Sunday, February 27, 2011

Hang in there baby...

Hang in there baby...it's going to be ok!
The goings not always easy. As hard as we sometimes try as parents, siblings, daughters/ sons, coworkers, friends,and all the other roles we fill daily we can't make those we love truly happy. As an adult I've had lots and lots of experience with this, as a parent I can't get over the fact that I can't fix all of my baby's problems. I'm hoping technology soon creates a magic parent wand that we can wave over our kids heads and make it all better! Instead I can only do my best to help him through it.
Marty as you can tell had a pretty emotional week. He returned to school reluctantly Monday, he'd heard that a storm was coming and he desperately hoped for a snow day. When it didn't come he was mentally unprepared for the start of the school week. I can tell he had a rough time at school, he has a hard time making friends, and when I picked him up one night he asked me if I liked him. My heart broke. Of course my first thought was I've failed as a mother. My own son does not know how much my world revolves around him. I have not shown him the depths of my love; the lengths to which I would go for him because I like him just that much. Wait. Take a deep breath. This is not about me. Or my parenting, but rather Marty is out in the world and he's discovered that it's not always so easy. What I wouldn't do to take on the second grade for him, but I simply can't. He has lots of ups and downs ahead of him, I can't hold his hand through all of it, and frankly if I did then he'd learn nothing. As a parent I have to step back and recognize that all that I've learned that meant anything to me was from experience, the good and the bad. And I'm still learning.
#####
◆ What to produce ◆
From the parenting blog post, copy the passage that begins at the words "Hang in there baby...it's" and stops after "him through it.". You won't need the lines that come after this blog post.

◆ Data ◆
#####
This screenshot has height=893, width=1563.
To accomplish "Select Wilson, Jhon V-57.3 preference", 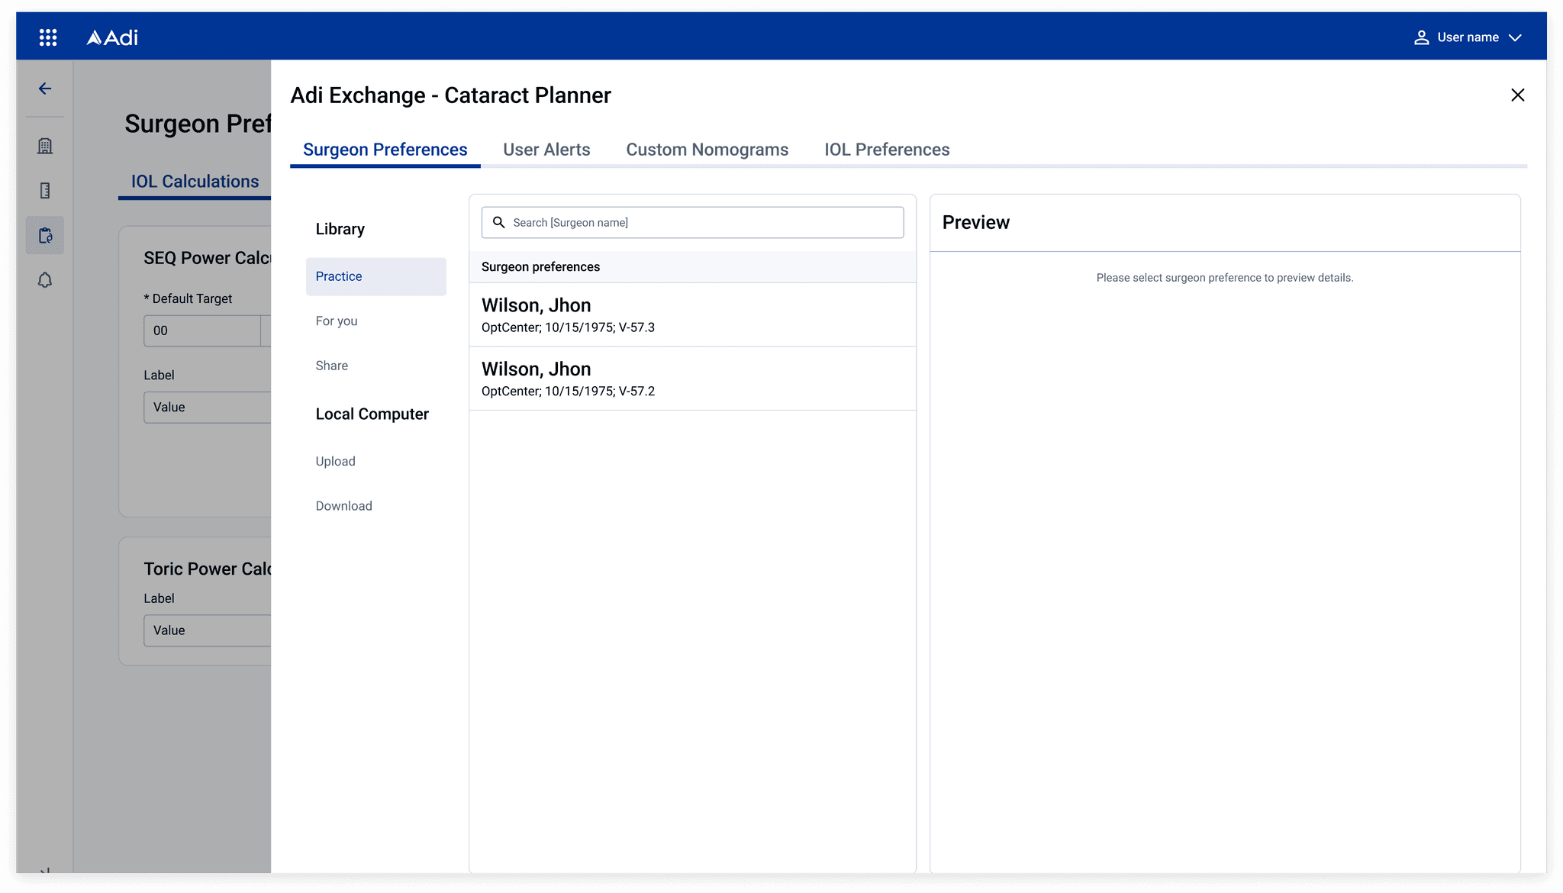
#####
◆ Response to the exercise ◆
Hang in there baby...it's going to be ok!
The goings not always easy. As hard as we sometimes try as parents, siblings, daughters/ sons, coworkers, friends,and all the other roles we fill daily we can't make those we love truly happy. As an adult I've had lots and lots of experience with this, as a parent I can't get over the fact that I can't fix all of my baby's problems. I'm hoping technology soon creates a magic parent wand that we can wave over our kids heads and make it all better! Instead I can only do my best to help him through it.